— А я уж хотел по-простому спросить: а в соседнем шкафу — настоящие головы? В банках? Да?
Свердлов не смутился:
— Я обязан поблагодарить вас. Вы сделали всё, что могли, и хорошо, просто рас-пре-красно! Однако напоминаю, что за вами остается еще Петроград. Помните? Там еще жив историк, нумизматы всякие — помните? Ну так вот: они на вас. Докажите свое умение и свою верность. Дзержинскому я позвоню.
Феликс стоял у окна, выходившего на фонтан Лубянской площади, и с видимым удовольствием наблюдал за извозчиками, которые поили своих лошадей, за редкими автомобилями и прохожими, их, несмотря на тяжкое время, было не так уж и мало. Оглянулся, пристально посмотрел, улыбнулся:
— Сегодня немногие верят, что уже через десять лет здесь будут потоки автомобилей, а еще через двадцать площадь придется реконструировать — тесно станет. Магазины, счастливые, улыбающиеся лица… Какая жизнь настанет, товарищ Ильюхин! Жаль только, что не для меня. А вы… Вы ее увидите, обещаю!

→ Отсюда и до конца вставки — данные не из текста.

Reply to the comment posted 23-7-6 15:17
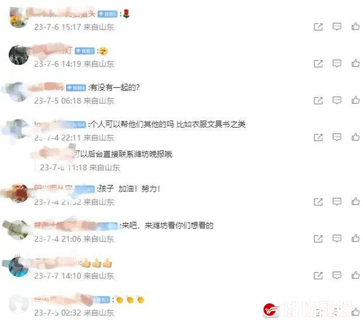363x329 pixels. coord(337,27)
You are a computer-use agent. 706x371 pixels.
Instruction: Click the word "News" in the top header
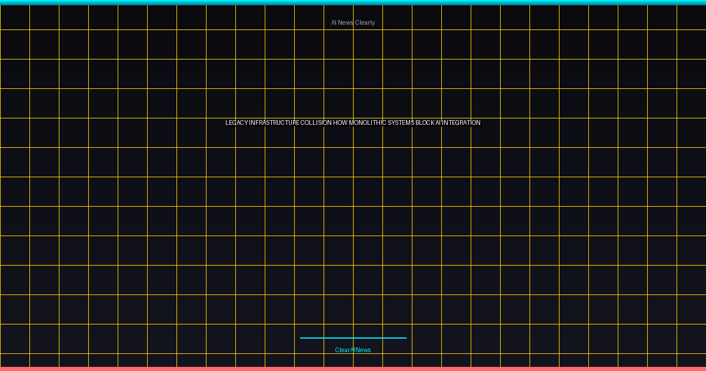(x=345, y=22)
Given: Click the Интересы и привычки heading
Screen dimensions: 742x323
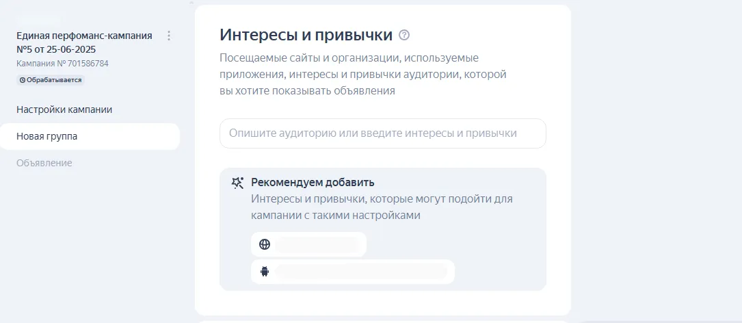Looking at the screenshot, I should point(306,35).
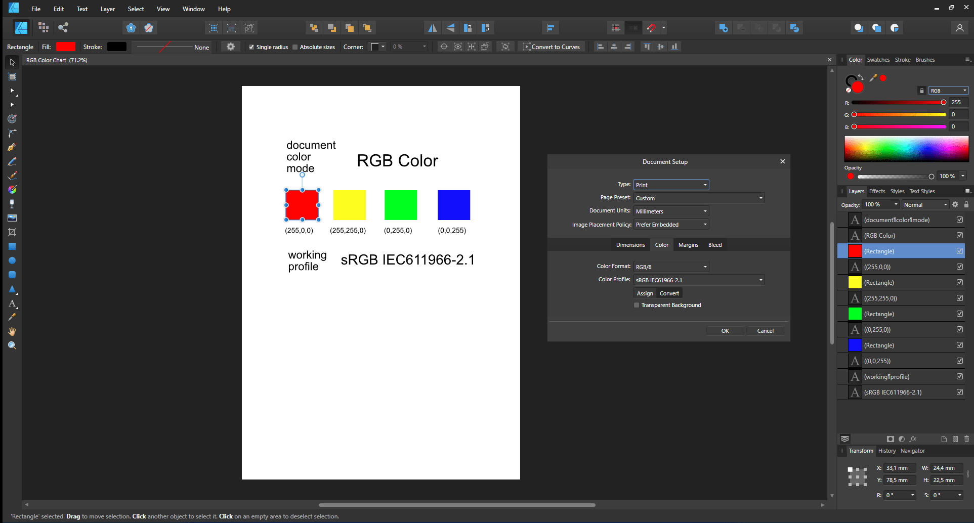Choose the View (hand) tool

pyautogui.click(x=12, y=331)
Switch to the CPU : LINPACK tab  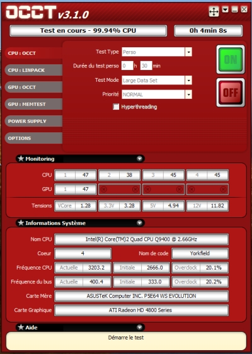[33, 70]
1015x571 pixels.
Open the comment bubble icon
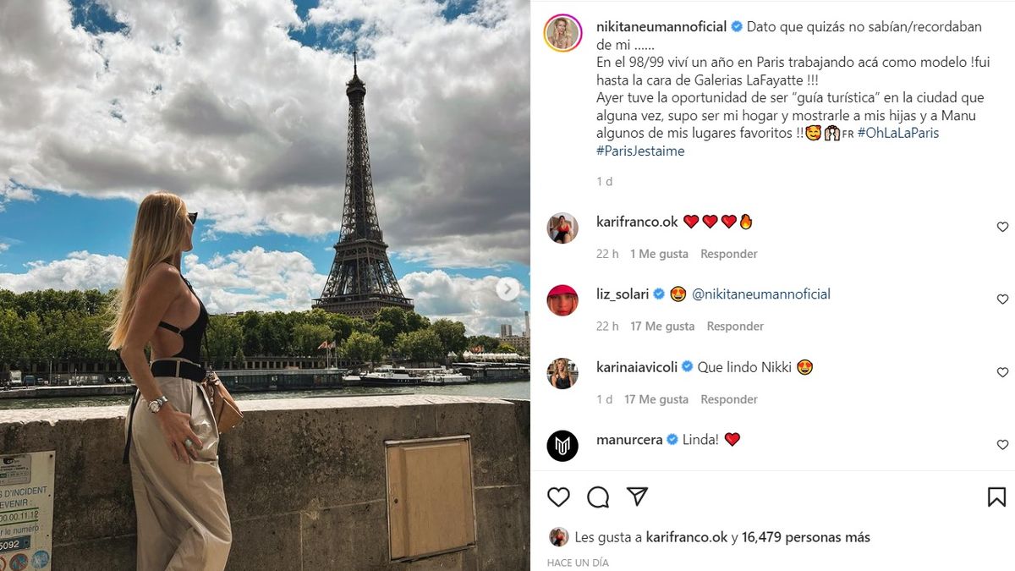(598, 497)
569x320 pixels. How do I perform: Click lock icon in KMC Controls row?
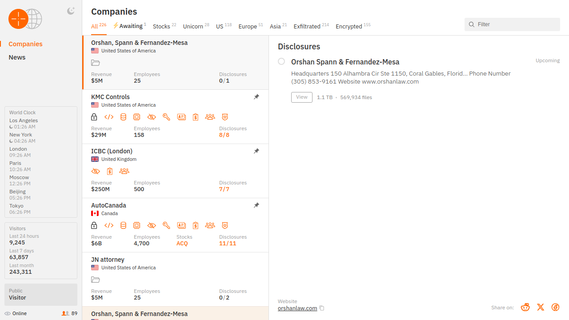coord(94,117)
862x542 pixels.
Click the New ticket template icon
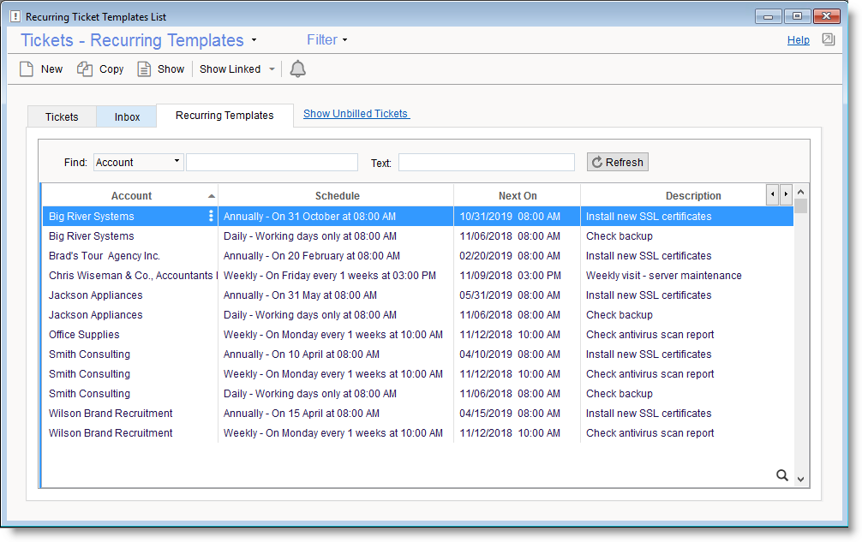27,69
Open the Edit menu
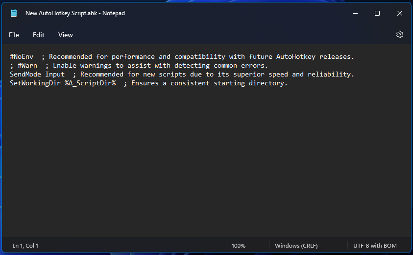 39,35
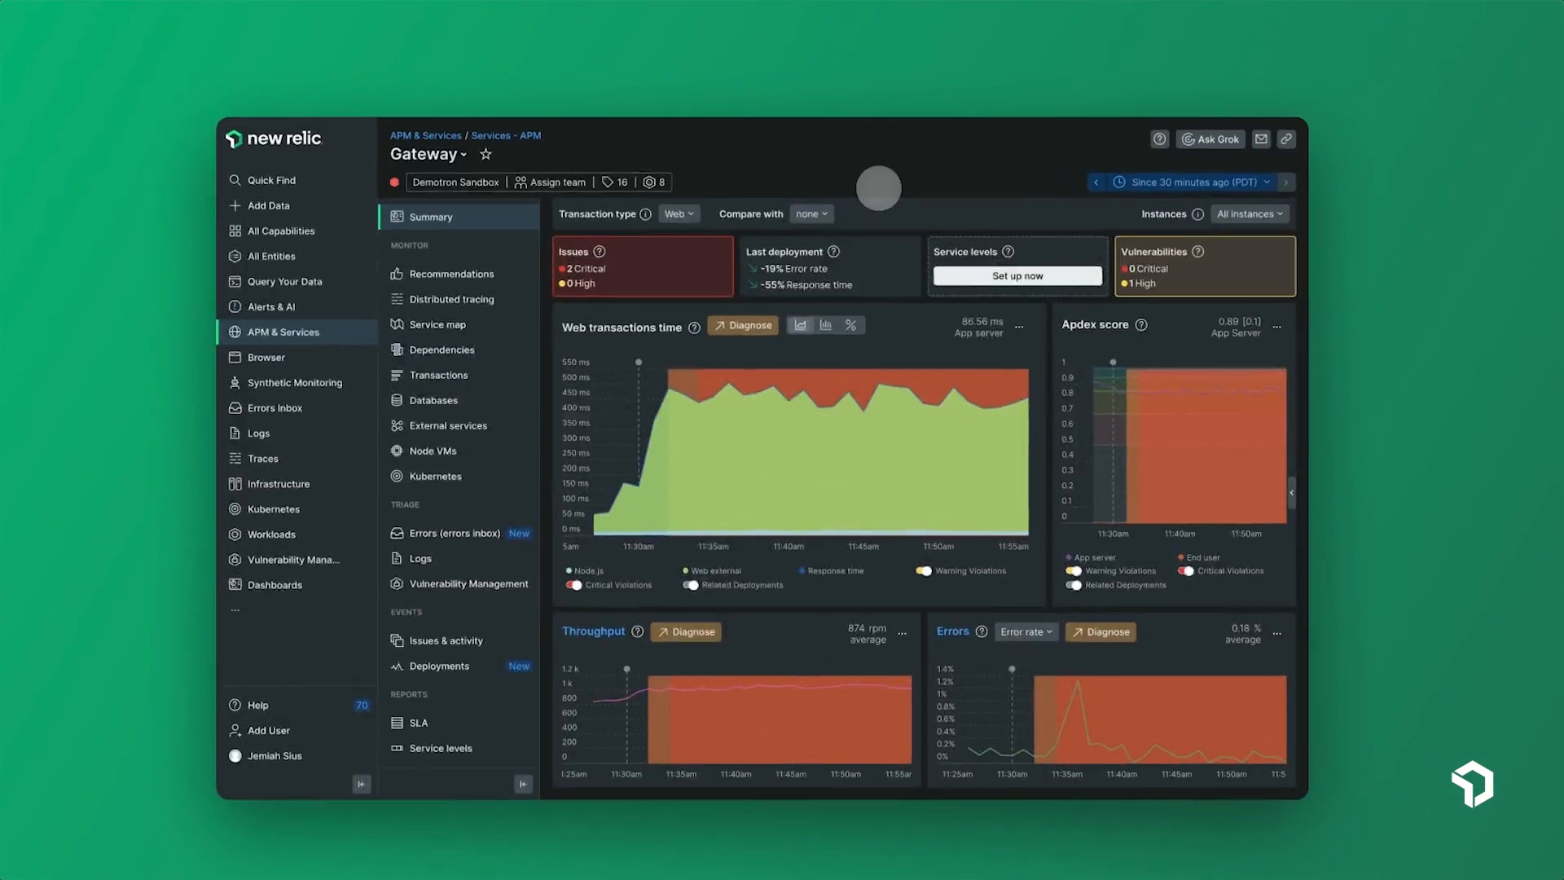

Был на Феликсе френч с отложным воротником и офицерские брюки в сапоги. Только вытянутое лицо, усы и бородка выдавали не то мобилизованного интеллигента, не то военного доктора… Сел за стол, жестом пригласил сесть и Ильюхина.
— Вот что… Вы едете в Петроград. Особой надежды на товарища Зиновьева у нас нет. Наша служба особенная, многим она кажется жестокой, а товарищ Зиновьев — мечтатель. Он мнит построить Северную коммуну — как Чернышевский описал в романе «Что делать?». Огромный дом, комнаты, в одной половине: мужчины — токари и слесари, в другой: женщины — швеи и поварихи. Это общежитие социализма. Мы пока не спорим, пусть мечтает. Но вам надобно завершить замысел Владимира Ильича: ни одного Романова! А то — представьте себе — Зиновьев взял и отпустил Гавриила Константиновича. Ну вспомните: в Алапаевске вы ликвидировали его братьев — Игоря и прочих… Так вот: в крепости сидят и ждут конца Михаил, Павел, Дмитрий и Георгий. Остатки романовской шайки. Главные головы мы срубили. Срубите остальные…
«Сергей Ильюхин, палач, здравствуйте…» Это мысленно, а вслух:
— Дозвольте вопрос, товарищ Дзержинский.
— Не «дозвольте», а «позвольте». Что?
— Из ваших слов я заключаю, что все мертвы?
Феликс не ожидал. Он встал, отвернулся, нервно закурил.
— И еще: тех, из Екатеринбурга, обменяли на хлеб и паровозы? И Брестский мир? — Настаивал, понимая, что лучше не надо.
Феликс вернулся за стол, но остался стоять.
— Товарищ Ильюхин… Любая операция ВЧК сопровождается операцией «прикрытия», дезинформации. Лично вы блестяще справились со своей частью задачи. Это — всё.
Но Ильюхин не уходил.
— Каплан покусилась на Ленина. Чья это работа? Кто стоял за ней?
И снова прикурил Феликс — от предыдущей папироски.
— Товарищ Юровский — да, да! именно он! — не узнал этого от нее. И мы ее расстреляли. Это всё?
— Через три дня?
— Я понимаю, что вы имеете в виду. Вы — сравнительно молодой чекист. Уже через пять лет или даже раньше подобные вопросы будут невозможны, потому что мы все станем профессионалами. Я не знаю, кто стоял за этой дамой. Кто-то очень высокий. С большой должностью. Она этого человека не выдала, да? — И едва заметная усмешка промелькнула под усами предвэчека. Или… нет?
Ильюхин встал. Всё ясно, это «ясно» никуда не денешь.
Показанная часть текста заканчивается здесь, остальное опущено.